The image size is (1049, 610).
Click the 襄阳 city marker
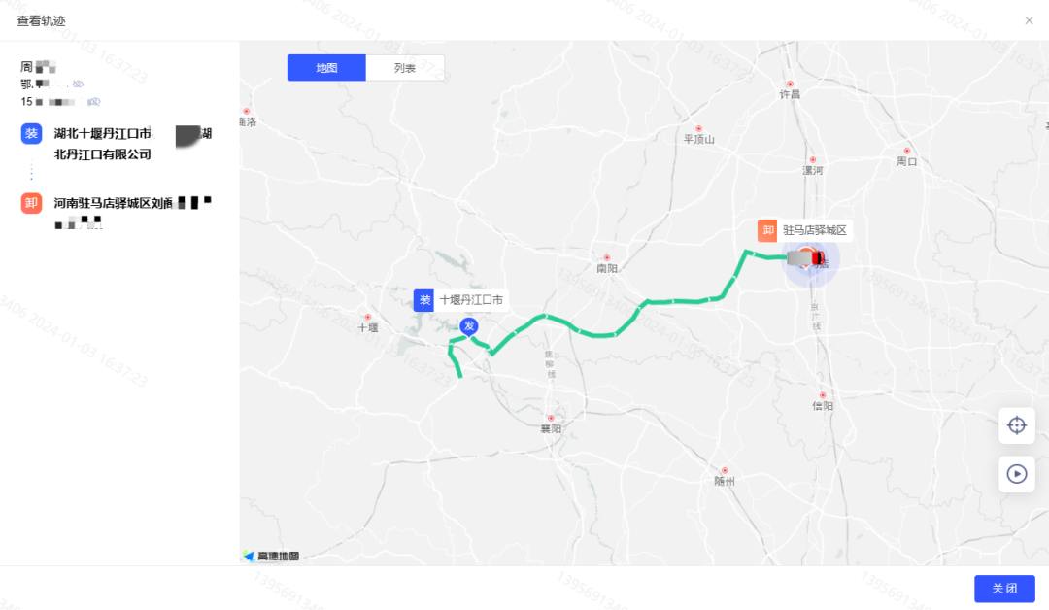tap(551, 424)
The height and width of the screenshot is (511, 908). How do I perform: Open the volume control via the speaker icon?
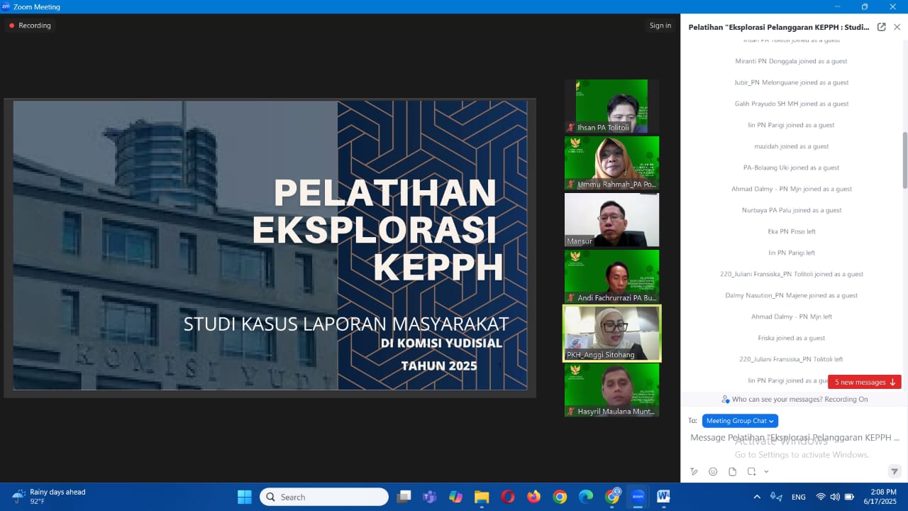tap(834, 496)
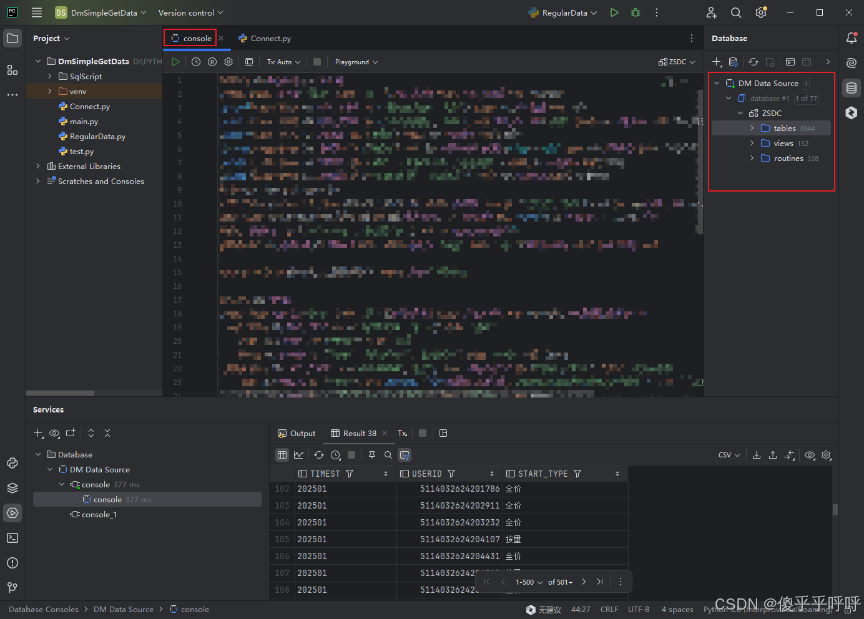Viewport: 864px width, 619px height.
Task: Switch result view to chart mode
Action: click(298, 455)
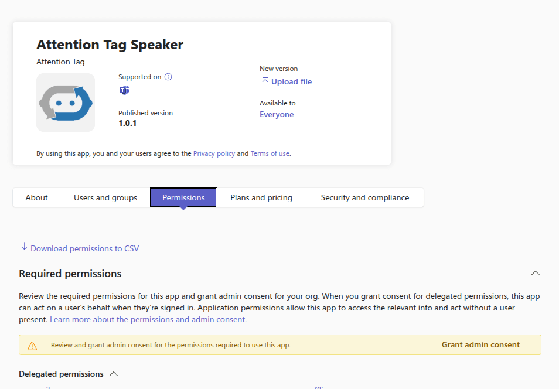
Task: Click the Attention Tag Speaker app logo
Action: 66,103
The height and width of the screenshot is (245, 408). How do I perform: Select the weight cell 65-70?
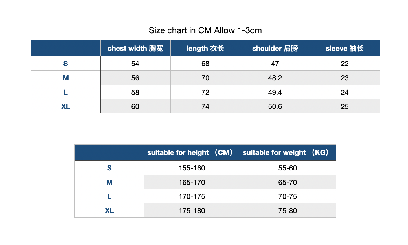coord(288,182)
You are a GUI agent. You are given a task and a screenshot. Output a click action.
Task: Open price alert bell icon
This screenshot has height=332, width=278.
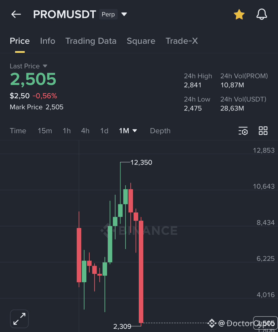262,14
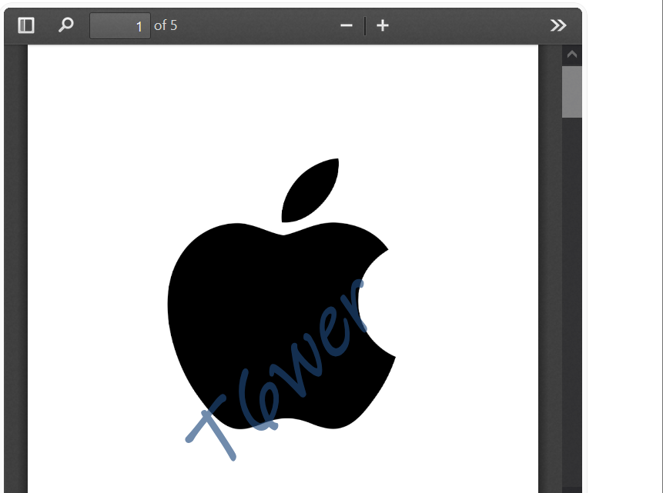Click the leaf of the Apple logo
Image resolution: width=663 pixels, height=493 pixels.
(x=312, y=188)
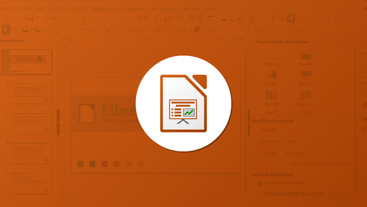Select the Ellipse drawing tool

point(71,30)
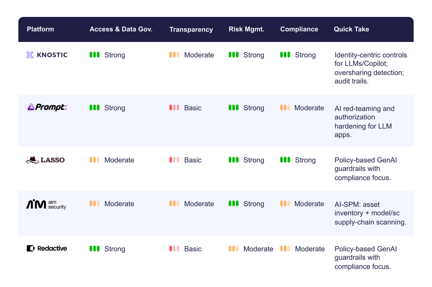Click the Aim Security logo
Screen dimensions: 432x287
click(x=46, y=204)
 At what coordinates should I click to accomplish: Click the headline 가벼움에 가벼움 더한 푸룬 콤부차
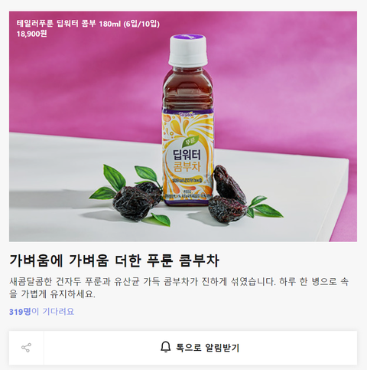[x=114, y=260]
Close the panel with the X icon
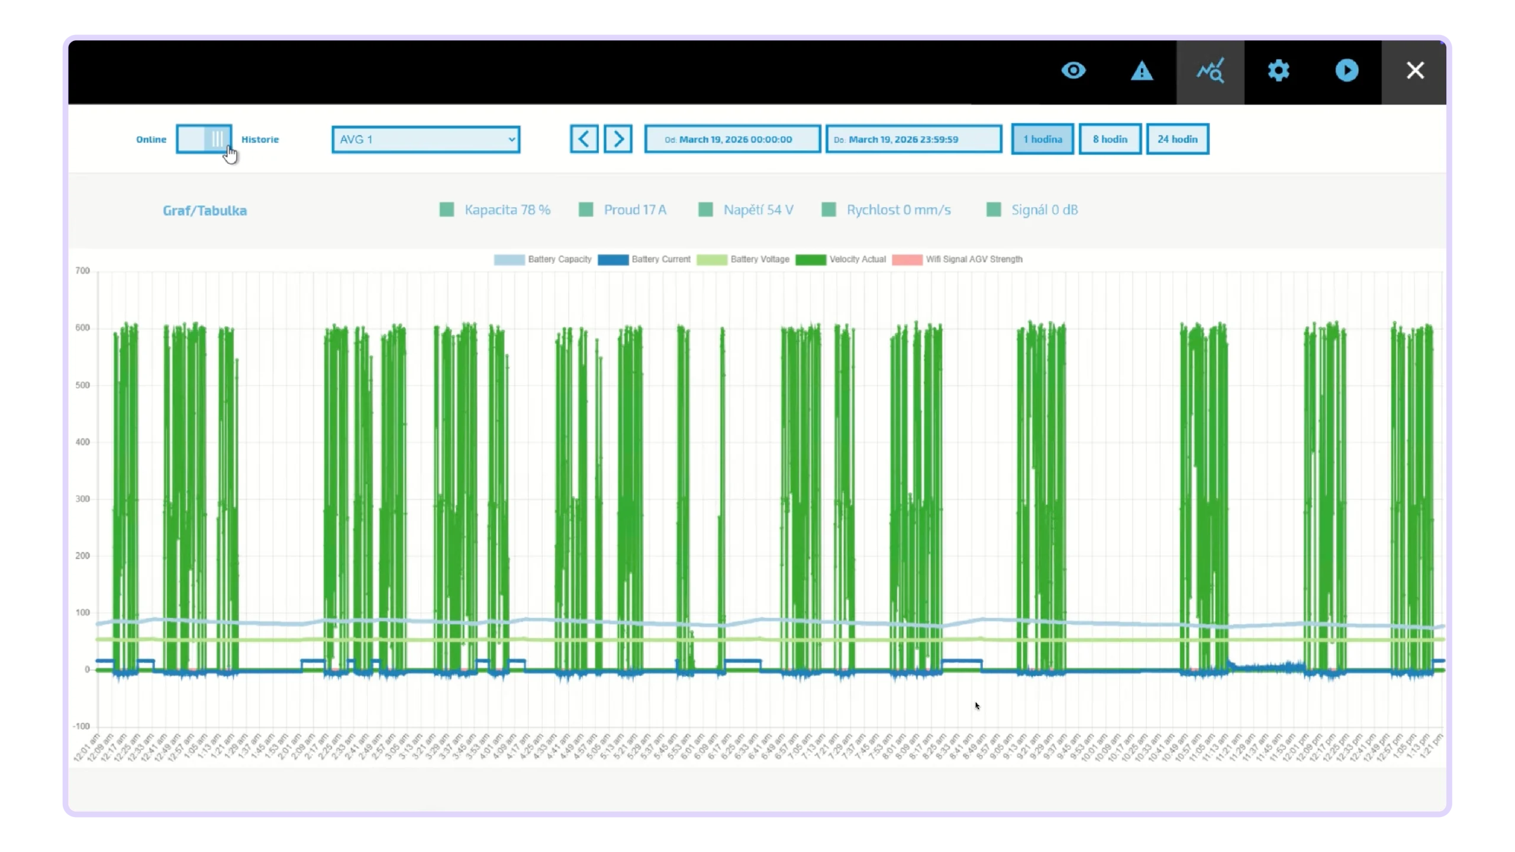This screenshot has width=1515, height=852. 1415,70
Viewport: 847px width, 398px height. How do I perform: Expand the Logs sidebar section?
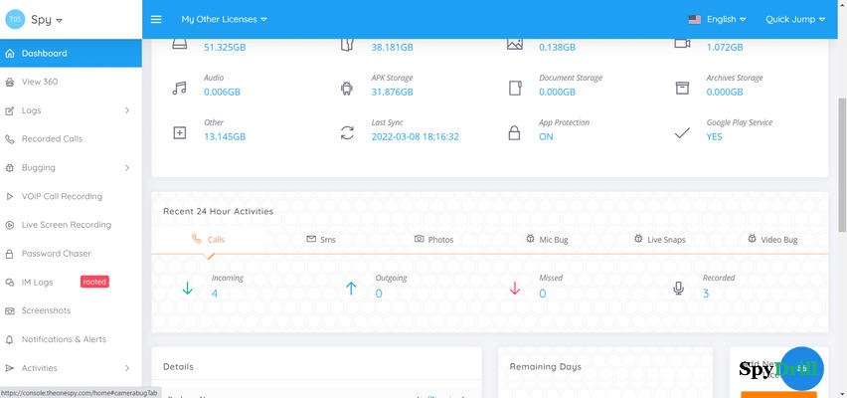click(x=127, y=110)
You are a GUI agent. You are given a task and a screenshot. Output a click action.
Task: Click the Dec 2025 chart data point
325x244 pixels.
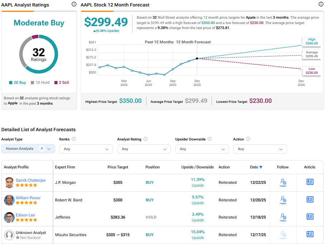tap(197, 58)
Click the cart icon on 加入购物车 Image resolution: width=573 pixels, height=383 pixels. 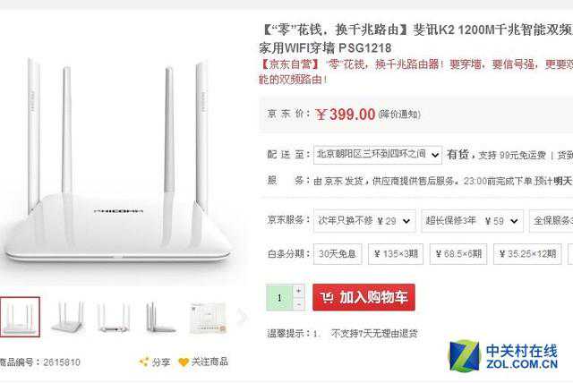click(327, 298)
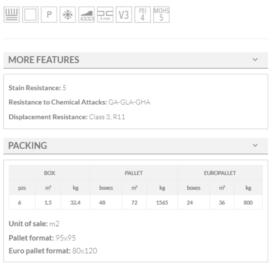Collapse the Packing section using its chevron

point(255,145)
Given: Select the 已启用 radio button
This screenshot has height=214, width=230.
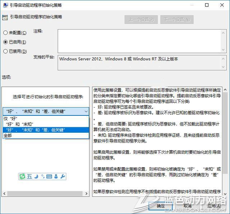Looking at the screenshot, I should pos(5,42).
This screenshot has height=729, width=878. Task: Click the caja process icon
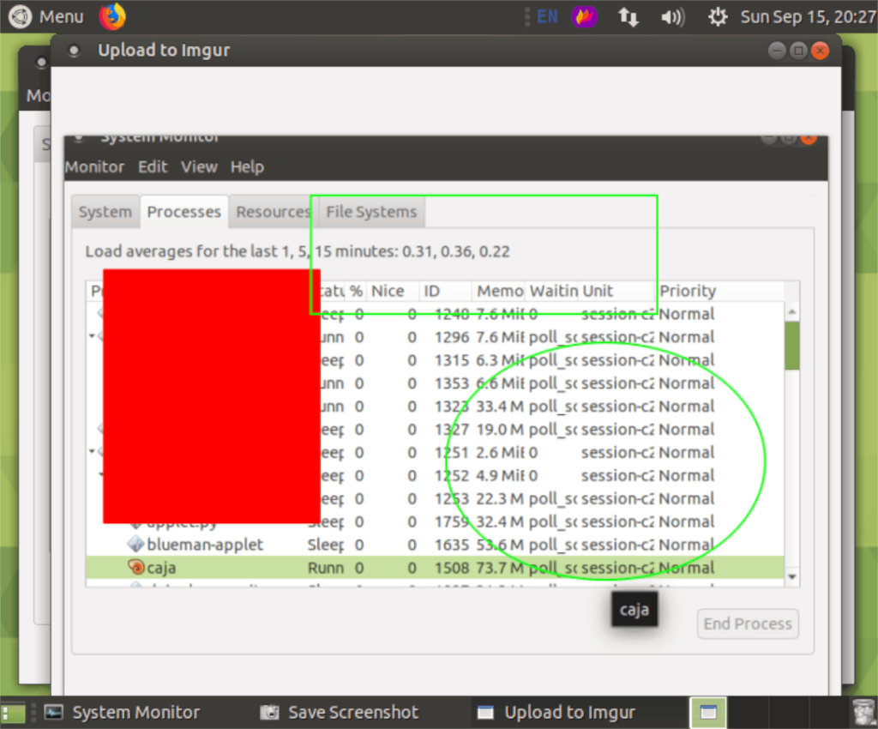(x=136, y=567)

============

Print the stretch of the data from the line with "Given: Select the 已启用 radio button" through its last line, exactly and with both ends kept. Omit pictures.

Given: Select the 已启用 radio button
This screenshot has height=214, width=230.
Looking at the screenshot, I should pos(5,42).
This screenshot has height=729, width=878. Task: Click the caja process icon
(x=136, y=567)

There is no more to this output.